What to do
Count the lines in the material below that contain the string "text", and reply with that number only.

Dataset extract
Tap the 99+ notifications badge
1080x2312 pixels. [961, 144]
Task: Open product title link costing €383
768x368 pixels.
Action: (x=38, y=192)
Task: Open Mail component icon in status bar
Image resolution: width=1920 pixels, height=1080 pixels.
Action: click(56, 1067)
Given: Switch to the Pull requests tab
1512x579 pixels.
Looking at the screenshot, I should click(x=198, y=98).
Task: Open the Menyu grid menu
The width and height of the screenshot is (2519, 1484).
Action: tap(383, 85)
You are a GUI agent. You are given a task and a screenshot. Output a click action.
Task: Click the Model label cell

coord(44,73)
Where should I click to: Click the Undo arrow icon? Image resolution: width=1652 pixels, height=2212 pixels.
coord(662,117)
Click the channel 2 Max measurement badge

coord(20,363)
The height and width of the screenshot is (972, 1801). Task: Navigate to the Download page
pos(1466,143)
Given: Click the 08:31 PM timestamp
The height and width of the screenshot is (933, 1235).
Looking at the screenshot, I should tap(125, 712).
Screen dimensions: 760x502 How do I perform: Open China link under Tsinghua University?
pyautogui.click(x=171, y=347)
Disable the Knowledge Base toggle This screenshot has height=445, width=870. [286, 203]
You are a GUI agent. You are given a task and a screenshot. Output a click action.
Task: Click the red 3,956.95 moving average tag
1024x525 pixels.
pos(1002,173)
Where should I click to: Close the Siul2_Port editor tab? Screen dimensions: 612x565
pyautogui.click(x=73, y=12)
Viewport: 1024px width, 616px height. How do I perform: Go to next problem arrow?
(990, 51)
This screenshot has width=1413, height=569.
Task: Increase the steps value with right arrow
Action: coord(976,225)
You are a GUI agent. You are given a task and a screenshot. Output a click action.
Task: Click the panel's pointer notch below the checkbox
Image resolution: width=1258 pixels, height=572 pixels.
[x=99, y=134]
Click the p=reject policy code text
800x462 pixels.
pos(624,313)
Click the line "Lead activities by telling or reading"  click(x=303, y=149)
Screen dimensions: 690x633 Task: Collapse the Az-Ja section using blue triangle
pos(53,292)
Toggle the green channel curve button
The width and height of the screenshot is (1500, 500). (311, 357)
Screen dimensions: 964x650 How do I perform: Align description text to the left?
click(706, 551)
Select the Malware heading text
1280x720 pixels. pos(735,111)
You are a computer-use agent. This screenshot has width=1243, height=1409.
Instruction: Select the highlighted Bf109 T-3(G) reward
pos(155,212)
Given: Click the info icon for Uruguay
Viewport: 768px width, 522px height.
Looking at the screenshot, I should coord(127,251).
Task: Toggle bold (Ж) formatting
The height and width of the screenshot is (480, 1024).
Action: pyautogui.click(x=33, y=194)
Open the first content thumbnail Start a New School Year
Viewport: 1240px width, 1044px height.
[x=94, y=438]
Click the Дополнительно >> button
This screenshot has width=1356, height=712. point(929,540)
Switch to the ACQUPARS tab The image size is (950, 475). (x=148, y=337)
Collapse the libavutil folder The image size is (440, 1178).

Correct result
3